补体系统属于机体天然免疫系统的重要组成部分。补体激活通过三条途径即经典途径、替代途径和凝集素途径,最终形成攻膜复合物(Membrane AttackComplex,MAC)导致靶细胞的裂解。金黄色葡萄球菌来源的蛋白Efb(Excelluarfibrinogen-binding protein),其分子量大小约为15.3KDa,由N端和C端两个功能结构域组成。据文献报道,其N端能够与纤维蛋白原结合,从而抑制血小板的聚集[Palma M et al(1998)J Biol Chem 273:13177-13181];Lawrence Y L等报道了Efb蛋白的C端能够抑制补体激活的经典途径、替代途径[Lawrence Y.L.Lee etal(2004)J Biol Chem 279:50710-50716]。由此可知,Efb是金黄色葡萄球菌所分泌的一个重要的毒力因子,在金黄色葡萄球菌的致病性中发挥关键的作用。Efb蛋白对于补体的抑制作用,使其可能成为一种新型的治疗自身免疫性疾病和抗炎症药物[Foster T J(2005)Nat Rev Microbiol 1289(3):948-958;Shnnon O etal(2005)Thromb Haemost93:927-931]。
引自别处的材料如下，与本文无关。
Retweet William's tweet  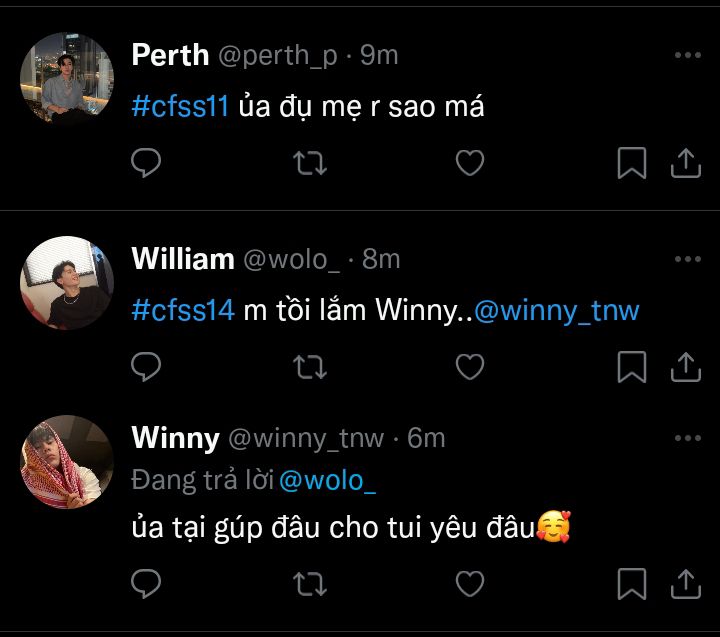point(310,367)
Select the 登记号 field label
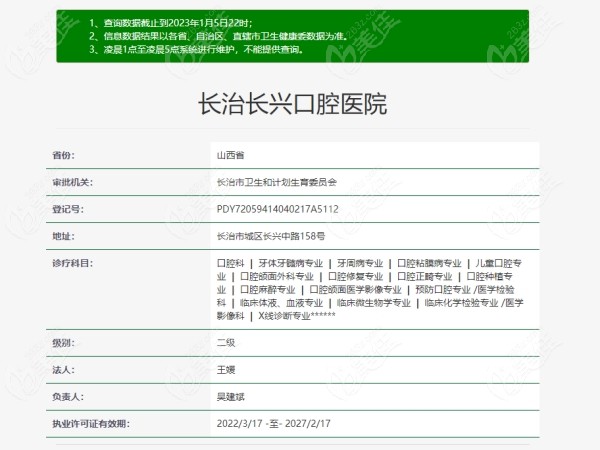The height and width of the screenshot is (450, 600). click(67, 210)
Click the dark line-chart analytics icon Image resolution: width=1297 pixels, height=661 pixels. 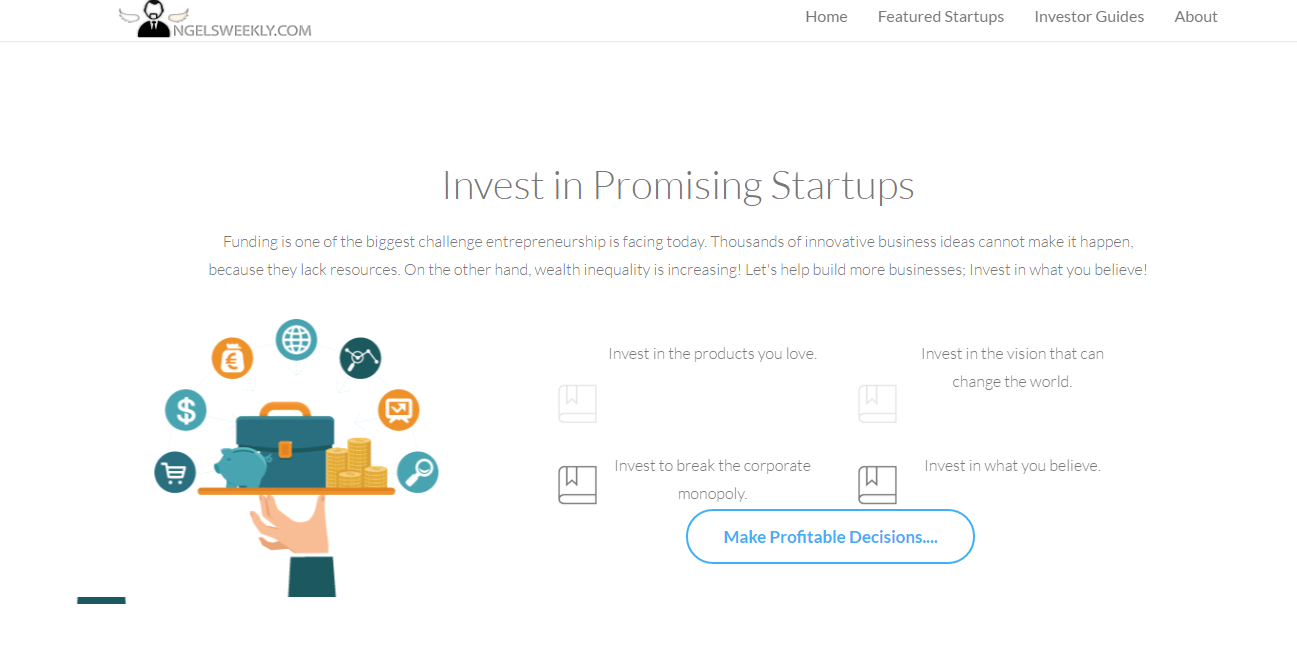[360, 358]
通常,天然蛋白是由多个抗原表位组成,而主要的抗原决定簇通常存在于蛋白抗原表面,它们能够特异结合针对该蛋白抗原的大部分抗体,因此被称为“免疫显性基团”。这些免疫显性基团常由极性或带电荷的氨基酸残基组成,并具有高亲水性,而这样的氨基酸序列也是蛋白质与蛋白质间相互作用位点的特征,如补体与免疫球蛋白的结合位点在其Fc段中亲水性最强的区域。由于天然蛋白分子中往往含有可能对机体造成损伤的毒性、抑制性、病理性及自身抗原交叉反应性等表位,因此应用于机体时,可产生严重的不良反应;而且,这些生物大分子,制备、保存困难,所需剂量大,易引起副作用[Deroo S et al(2001)Comb Chem High Throughput Screen4:75-115]。因此,目前生物药物研发的一个重要策略就是,通过筛选天然蛋白分子的功能性抗原表位,获得其发挥生物学作用的关键结构域,以作为合成先导小分子的基础。由于Efb蛋白具有补体抑制作用,使其有望成为一种新型的治疗自身免疫性疾病和抗炎症药物,而以Efb蛋白的功能结构域作为相关药物研发的先导分子,目前还未见相关报道。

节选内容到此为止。